- **EXERCISE**
Reproduce the data exactly.

(Records from a collection)
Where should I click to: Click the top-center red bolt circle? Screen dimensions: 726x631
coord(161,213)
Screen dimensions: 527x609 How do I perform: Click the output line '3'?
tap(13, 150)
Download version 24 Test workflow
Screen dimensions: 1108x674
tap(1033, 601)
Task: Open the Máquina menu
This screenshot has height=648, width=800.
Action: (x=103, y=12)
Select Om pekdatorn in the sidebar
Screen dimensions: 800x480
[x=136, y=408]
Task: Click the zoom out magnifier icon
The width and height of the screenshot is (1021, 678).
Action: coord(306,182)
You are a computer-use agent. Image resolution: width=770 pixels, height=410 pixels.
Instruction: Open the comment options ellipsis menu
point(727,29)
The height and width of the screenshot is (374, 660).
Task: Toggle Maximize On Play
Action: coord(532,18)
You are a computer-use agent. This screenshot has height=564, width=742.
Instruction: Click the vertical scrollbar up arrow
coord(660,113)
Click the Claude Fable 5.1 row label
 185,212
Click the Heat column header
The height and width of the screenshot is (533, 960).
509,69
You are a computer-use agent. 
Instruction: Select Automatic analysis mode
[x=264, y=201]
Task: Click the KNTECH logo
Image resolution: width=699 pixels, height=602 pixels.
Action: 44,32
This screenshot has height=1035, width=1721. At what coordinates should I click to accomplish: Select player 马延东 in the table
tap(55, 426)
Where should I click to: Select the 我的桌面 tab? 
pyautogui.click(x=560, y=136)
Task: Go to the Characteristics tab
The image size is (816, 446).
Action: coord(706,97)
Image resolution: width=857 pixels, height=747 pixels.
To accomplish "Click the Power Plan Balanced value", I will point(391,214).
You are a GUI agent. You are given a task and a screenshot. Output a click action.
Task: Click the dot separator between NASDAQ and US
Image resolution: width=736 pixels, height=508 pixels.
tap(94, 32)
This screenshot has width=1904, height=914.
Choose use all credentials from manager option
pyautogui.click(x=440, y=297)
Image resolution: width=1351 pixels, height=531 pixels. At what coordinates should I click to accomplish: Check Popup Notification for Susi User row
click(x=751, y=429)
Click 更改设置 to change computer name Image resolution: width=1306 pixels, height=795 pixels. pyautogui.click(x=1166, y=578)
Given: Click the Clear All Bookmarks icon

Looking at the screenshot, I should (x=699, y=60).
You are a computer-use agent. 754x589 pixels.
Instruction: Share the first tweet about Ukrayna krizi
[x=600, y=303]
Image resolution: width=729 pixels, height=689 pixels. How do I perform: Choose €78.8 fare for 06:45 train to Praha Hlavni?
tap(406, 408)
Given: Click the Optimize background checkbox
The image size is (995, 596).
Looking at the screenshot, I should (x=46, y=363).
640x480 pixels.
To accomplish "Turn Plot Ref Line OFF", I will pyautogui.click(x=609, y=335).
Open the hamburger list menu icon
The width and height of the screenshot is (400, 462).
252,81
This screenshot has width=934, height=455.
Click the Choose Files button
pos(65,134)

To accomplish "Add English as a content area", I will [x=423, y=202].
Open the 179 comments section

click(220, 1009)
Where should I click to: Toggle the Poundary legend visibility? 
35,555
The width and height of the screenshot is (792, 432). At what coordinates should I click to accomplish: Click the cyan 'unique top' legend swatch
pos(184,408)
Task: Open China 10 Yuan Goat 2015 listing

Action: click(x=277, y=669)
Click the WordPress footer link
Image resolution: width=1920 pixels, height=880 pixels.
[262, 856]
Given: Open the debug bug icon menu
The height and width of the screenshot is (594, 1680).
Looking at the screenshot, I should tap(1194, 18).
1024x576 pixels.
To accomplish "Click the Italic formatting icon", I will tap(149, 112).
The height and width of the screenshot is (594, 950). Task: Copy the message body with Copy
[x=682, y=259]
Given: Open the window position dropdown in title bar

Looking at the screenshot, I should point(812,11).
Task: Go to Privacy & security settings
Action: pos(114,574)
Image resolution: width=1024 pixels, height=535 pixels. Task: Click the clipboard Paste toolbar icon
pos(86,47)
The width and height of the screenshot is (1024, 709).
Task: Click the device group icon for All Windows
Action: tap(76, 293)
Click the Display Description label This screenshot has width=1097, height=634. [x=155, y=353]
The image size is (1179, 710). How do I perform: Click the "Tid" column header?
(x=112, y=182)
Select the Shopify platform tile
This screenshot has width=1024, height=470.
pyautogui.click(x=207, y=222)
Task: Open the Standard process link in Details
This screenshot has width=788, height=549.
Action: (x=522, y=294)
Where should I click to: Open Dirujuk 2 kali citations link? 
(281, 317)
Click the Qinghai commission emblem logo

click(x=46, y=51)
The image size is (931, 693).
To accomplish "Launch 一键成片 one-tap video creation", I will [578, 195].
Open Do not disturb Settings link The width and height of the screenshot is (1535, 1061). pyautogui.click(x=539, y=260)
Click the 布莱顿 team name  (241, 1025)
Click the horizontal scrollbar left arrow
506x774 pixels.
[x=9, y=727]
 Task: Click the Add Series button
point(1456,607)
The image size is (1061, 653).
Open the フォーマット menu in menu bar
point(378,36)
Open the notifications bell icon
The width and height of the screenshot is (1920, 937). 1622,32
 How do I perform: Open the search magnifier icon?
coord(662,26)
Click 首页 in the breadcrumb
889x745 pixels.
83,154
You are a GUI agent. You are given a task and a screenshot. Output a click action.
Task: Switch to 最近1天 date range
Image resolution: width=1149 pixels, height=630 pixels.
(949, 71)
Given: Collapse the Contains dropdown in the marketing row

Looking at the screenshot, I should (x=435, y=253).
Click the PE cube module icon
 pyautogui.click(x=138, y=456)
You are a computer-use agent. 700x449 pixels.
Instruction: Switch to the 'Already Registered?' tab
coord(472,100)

- **EXERCISE ANSWER**
Where should I click to: Click the top-center red bolt circle? Screen dimensions: 726x631
coord(161,213)
Screen dimensions: 527x609 How do I perform: Click the output line '3'?
tap(13, 150)
Download version 24 Test workflow
Screen dimensions: 1108x674
tap(1033, 601)
Task: Open the Máquina menu
This screenshot has height=648, width=800.
Action: (x=103, y=12)
Select Om pekdatorn in the sidebar
Screen dimensions: 800x480
[x=136, y=408]
Task: Click the zoom out magnifier icon
The width and height of the screenshot is (1021, 678).
Action: coord(306,182)
You are a computer-use agent. Image resolution: width=770 pixels, height=410 pixels.
Instruction: Open the comment options ellipsis menu
point(727,29)
The height and width of the screenshot is (374, 660).
Task: Toggle Maximize On Play
Action: coord(532,18)
You are a computer-use agent. This screenshot has height=564, width=742.
Instruction: Click the vertical scrollbar up arrow
coord(660,113)
Click the Claude Fable 5.1 row label
 185,212
Click the Heat column header
The height and width of the screenshot is (533, 960).
509,69
You are a computer-use agent. 
Instruction: Select Automatic analysis mode
[x=264, y=201]
Task: Click the KNTECH logo
Image resolution: width=699 pixels, height=602 pixels.
Action: 44,32
This screenshot has height=1035, width=1721. At what coordinates should I click to accomplish: Select player 马延东 in the table
tap(55, 426)
Where should I click to: Select the 我的桌面 tab? 
pyautogui.click(x=560, y=136)
Task: Go to the Characteristics tab
The image size is (816, 446).
Action: coord(706,97)
Image resolution: width=857 pixels, height=747 pixels.
To accomplish "Click the Power Plan Balanced value", I will point(391,214).
You are a GUI agent. You are given a task and a screenshot. Output a click action.
Task: Click the dot separator between NASDAQ and US
Image resolution: width=736 pixels, height=508 pixels.
tap(94, 32)
This screenshot has width=1904, height=914.
Choose use all credentials from manager option
pyautogui.click(x=440, y=297)
Image resolution: width=1351 pixels, height=531 pixels. At what coordinates should I click to accomplish: Check Popup Notification for Susi User row
click(x=751, y=429)
Click 更改设置 to change computer name Image resolution: width=1306 pixels, height=795 pixels. pyautogui.click(x=1166, y=578)
Given: Click the Clear All Bookmarks icon

Looking at the screenshot, I should (x=699, y=60).
You are a computer-use agent. 754x589 pixels.
Instruction: Share the first tweet about Ukrayna krizi
[x=600, y=303]
Image resolution: width=729 pixels, height=689 pixels. How do I perform: Choose €78.8 fare for 06:45 train to Praha Hlavni?
tap(406, 408)
Given: Click the Optimize background checkbox
The image size is (995, 596).
Looking at the screenshot, I should (x=46, y=363).
640x480 pixels.
To accomplish "Turn Plot Ref Line OFF", I will pyautogui.click(x=609, y=335).
Open the hamburger list menu icon
The width and height of the screenshot is (400, 462).
252,81
This screenshot has width=934, height=455.
Click the Choose Files button
pos(65,134)

To accomplish "Add English as a content area", I will [x=423, y=202].
Open the 179 comments section

click(220, 1009)
Where should I click to: Toggle the Poundary legend visibility? 
35,555
The width and height of the screenshot is (792, 432). At what coordinates should I click to accomplish: Click the cyan 'unique top' legend swatch
pos(184,408)
Task: Open China 10 Yuan Goat 2015 listing

Action: click(x=277, y=669)
Click the WordPress footer link
Image resolution: width=1920 pixels, height=880 pixels.
[262, 856]
Given: Open the debug bug icon menu
The height and width of the screenshot is (594, 1680).
Looking at the screenshot, I should tap(1194, 18).
1024x576 pixels.
To accomplish "Click the Italic formatting icon", I will tap(149, 112).
The height and width of the screenshot is (594, 950). Task: Copy the message body with Copy
[x=682, y=259]
Given: Open the window position dropdown in title bar

Looking at the screenshot, I should point(812,11).
Task: Go to Privacy & security settings
Action: pos(114,574)
Image resolution: width=1024 pixels, height=535 pixels. Task: Click the clipboard Paste toolbar icon
pos(86,47)
The width and height of the screenshot is (1024, 709).
Task: Click the device group icon for All Windows
Action: tap(76, 293)
Click the Display Description label This screenshot has width=1097, height=634. [x=155, y=353]
The image size is (1179, 710). How do I perform: Click the "Tid" column header?
(x=112, y=182)
Select the Shopify platform tile
This screenshot has width=1024, height=470.
pyautogui.click(x=207, y=222)
Task: Open the Standard process link in Details
This screenshot has width=788, height=549.
Action: (x=522, y=294)
Where should I click to: Open Dirujuk 2 kali citations link? 
(281, 317)
Click the Qinghai commission emblem logo

click(x=46, y=51)
The image size is (931, 693).
To accomplish "Launch 一键成片 one-tap video creation", I will [578, 195].
Open Do not disturb Settings link The width and height of the screenshot is (1535, 1061). pyautogui.click(x=539, y=260)
Click the 布莱顿 team name  (241, 1025)
Click the horizontal scrollbar left arrow
506x774 pixels.
[x=9, y=727]
 Task: Click the Add Series button
point(1456,607)
The image size is (1061, 653).
Open the フォーマット menu in menu bar
point(378,36)
Open the notifications bell icon
The width and height of the screenshot is (1920, 937). 1622,32
 How do I perform: Open the search magnifier icon?
coord(662,26)
Click 首页 in the breadcrumb
889x745 pixels.
83,154
You are a GUI agent. You are given a task and a screenshot. Output a click action.
Task: Switch to 最近1天 date range
Image resolution: width=1149 pixels, height=630 pixels.
(949, 71)
Given: Collapse the Contains dropdown in the marketing row

Looking at the screenshot, I should (x=435, y=253).
Click the PE cube module icon
 pyautogui.click(x=138, y=456)
You are a computer-use agent. 700x449 pixels.
Instruction: Switch to the 'Already Registered?' tab
coord(472,100)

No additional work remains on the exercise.